## Your objective:
Copy, word for word, the lines of the entries below between the one with "768x248 pixels." and the one with "Image resolution: width=648", inclusive, and leave out everything else.

START Exercise data

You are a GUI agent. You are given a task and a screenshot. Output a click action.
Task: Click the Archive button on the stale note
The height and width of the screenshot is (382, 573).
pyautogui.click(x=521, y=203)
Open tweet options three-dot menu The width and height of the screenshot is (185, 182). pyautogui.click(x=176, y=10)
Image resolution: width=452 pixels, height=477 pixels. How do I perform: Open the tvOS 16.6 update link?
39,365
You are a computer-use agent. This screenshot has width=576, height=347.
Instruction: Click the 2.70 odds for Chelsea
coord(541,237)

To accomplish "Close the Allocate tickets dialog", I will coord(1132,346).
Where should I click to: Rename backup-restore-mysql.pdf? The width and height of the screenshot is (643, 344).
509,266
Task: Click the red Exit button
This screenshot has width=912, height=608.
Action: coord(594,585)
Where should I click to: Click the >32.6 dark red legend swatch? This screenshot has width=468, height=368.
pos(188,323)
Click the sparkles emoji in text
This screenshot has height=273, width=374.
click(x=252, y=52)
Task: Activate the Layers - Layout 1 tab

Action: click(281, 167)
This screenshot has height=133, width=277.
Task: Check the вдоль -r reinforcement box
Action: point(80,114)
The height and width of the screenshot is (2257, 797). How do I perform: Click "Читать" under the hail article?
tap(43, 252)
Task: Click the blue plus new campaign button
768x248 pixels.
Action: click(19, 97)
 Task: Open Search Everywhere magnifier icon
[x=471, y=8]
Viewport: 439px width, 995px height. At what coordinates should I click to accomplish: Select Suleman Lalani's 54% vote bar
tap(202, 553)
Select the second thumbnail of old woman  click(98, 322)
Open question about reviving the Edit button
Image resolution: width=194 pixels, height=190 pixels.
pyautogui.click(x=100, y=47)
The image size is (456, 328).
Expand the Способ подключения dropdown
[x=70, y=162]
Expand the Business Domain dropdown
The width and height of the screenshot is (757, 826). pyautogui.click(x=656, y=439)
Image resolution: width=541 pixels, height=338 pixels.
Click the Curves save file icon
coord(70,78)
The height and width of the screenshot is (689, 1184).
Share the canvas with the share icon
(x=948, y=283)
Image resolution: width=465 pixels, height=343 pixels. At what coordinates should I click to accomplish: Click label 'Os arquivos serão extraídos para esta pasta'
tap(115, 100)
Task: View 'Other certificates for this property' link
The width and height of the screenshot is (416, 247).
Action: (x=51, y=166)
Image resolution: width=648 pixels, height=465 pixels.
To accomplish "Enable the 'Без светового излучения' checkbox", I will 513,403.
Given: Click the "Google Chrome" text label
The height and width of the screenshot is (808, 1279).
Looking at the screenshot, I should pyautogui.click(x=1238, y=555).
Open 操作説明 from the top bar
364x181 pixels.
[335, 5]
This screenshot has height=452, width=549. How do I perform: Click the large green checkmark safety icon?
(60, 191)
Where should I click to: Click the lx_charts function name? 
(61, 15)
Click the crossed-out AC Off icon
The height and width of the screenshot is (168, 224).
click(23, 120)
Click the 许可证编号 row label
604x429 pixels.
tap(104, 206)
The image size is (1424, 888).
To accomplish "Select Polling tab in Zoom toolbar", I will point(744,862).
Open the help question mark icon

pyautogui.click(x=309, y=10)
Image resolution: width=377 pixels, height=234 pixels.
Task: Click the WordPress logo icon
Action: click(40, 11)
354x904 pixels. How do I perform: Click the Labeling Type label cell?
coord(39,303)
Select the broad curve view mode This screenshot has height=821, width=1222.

END Exercise data

## Written response:
768x248 pixels.
Action: click(19, 97)
 Task: Open Search Everywhere magnifier icon
[x=471, y=8]
Viewport: 439px width, 995px height. At what coordinates should I click to accomplish: Select Suleman Lalani's 54% vote bar
tap(202, 553)
Select the second thumbnail of old woman  click(98, 322)
Open question about reviving the Edit button
Image resolution: width=194 pixels, height=190 pixels.
pyautogui.click(x=100, y=47)
The image size is (456, 328).
Expand the Способ подключения dropdown
[x=70, y=162]
Expand the Business Domain dropdown
The width and height of the screenshot is (757, 826). pyautogui.click(x=656, y=439)
Image resolution: width=541 pixels, height=338 pixels.
Click the Curves save file icon
coord(70,78)
The height and width of the screenshot is (689, 1184).
Share the canvas with the share icon
(x=948, y=283)
Image resolution: width=465 pixels, height=343 pixels. At what coordinates should I click to accomplish: Click label 'Os arquivos serão extraídos para esta pasta'
tap(115, 100)
Task: View 'Other certificates for this property' link
The width and height of the screenshot is (416, 247).
Action: (x=51, y=166)
Image resolution: width=648 pixels, height=465 pixels.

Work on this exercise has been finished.